Exactly. In principle, at least, the only way to overfit to Arc-AGI is to actually be that smart.
Edit: if you disagree, try actually TAKING the Arc-AGI 2 test, then post.
With this kind of thing, the tails ALWAYS come apart, in the end. They come apart later for more robust tests, but "later" isn't "never", far from it.
Having a high IQ helps a lot in chess. But there's a considerable "non-IQ" component in chess too.
Let's assume "all metrics are perfect" for now. Then, when you score people by "chess performance"? You wouldn't see the people with the highest intelligence ever at the top. You'd get people with pretty high intelligence, but extremely, hilariously strong chess-specific skills. The tails came apart.

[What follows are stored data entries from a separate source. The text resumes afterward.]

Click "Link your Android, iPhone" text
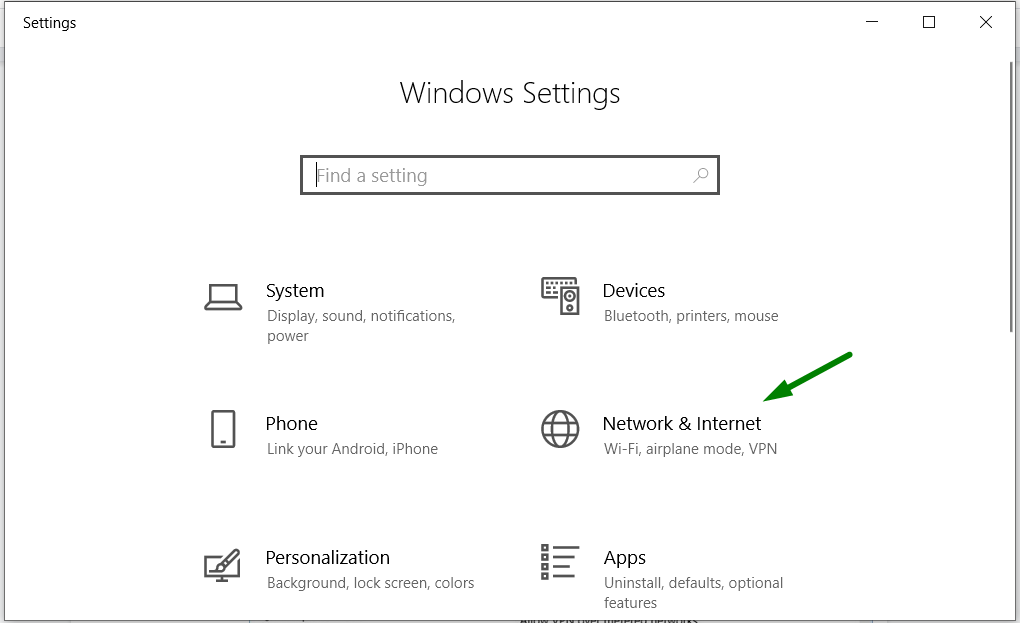The width and height of the screenshot is (1020, 623). coord(352,449)
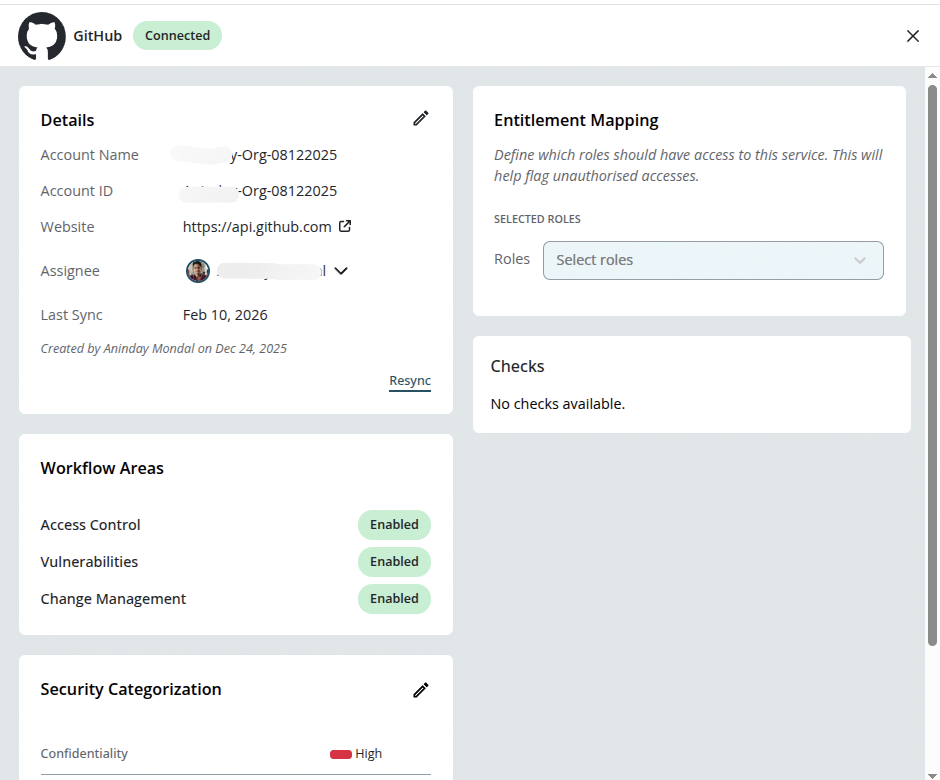Select the Entitlement Mapping section header
This screenshot has width=940, height=780.
tap(576, 120)
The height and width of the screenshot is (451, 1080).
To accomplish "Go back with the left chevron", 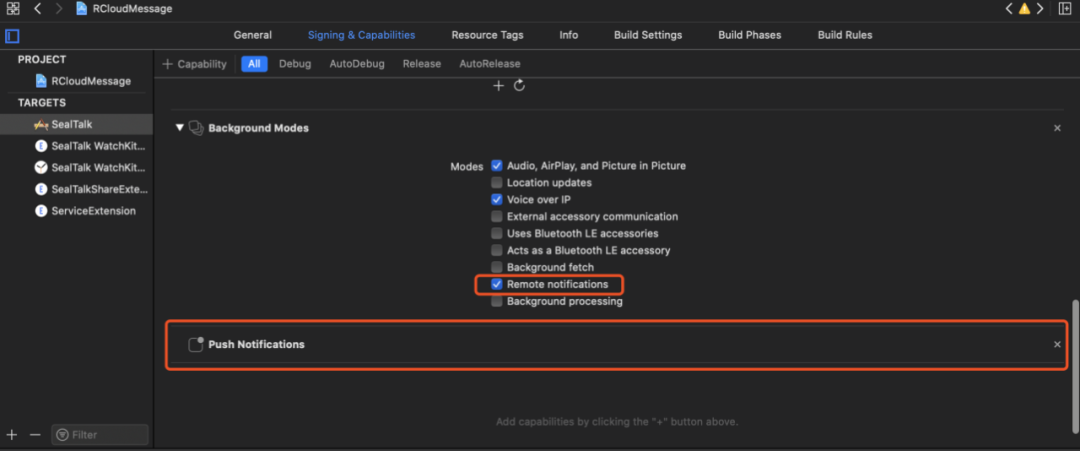I will tap(37, 9).
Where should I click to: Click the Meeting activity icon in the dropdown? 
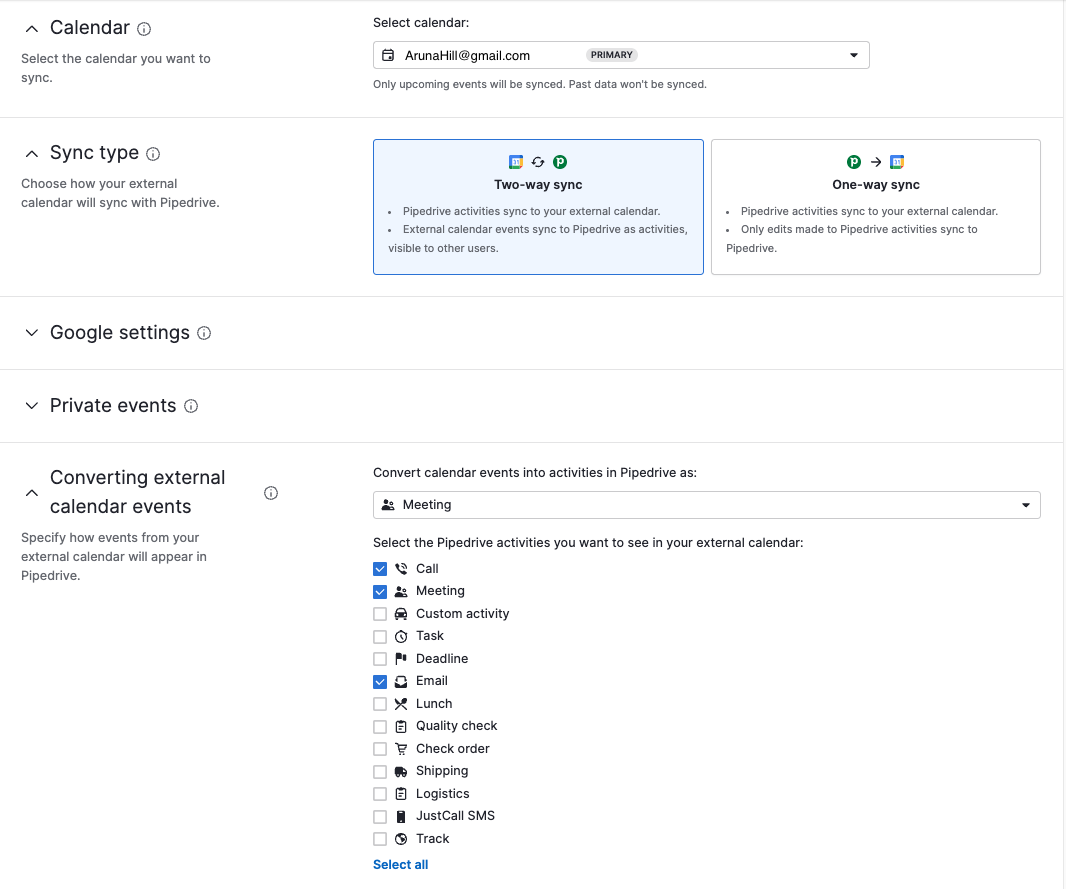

Same goes for things like ARC-AGI and ARC-AGI-2. It's an interesting metric (isomorphic to the progressive matrix test? usable for measuring human IQ perhaps?), but no metric is perfect - and ARC-AGI is biased heavily towards spatial reasoning specifically.
Is it different every time? Otherwise the training could just memorize the answers.
It's very much a vision test. The reason all the models don't pass it easily is only because of the vision component. It doesn't have much to do with reasoning at all
Completely false. This is like saying being good at chess is equivalent to being smart.
Look no farther than the hodgepodge of independent teams running cheaper models (and no doubt thousands of their own puzzles, many of which surely overlap with the private set) that somehow keep up with SotA, to see how impactful proper practice can be.
The benchmark isn’t particularly strong against gaming, especially with private data.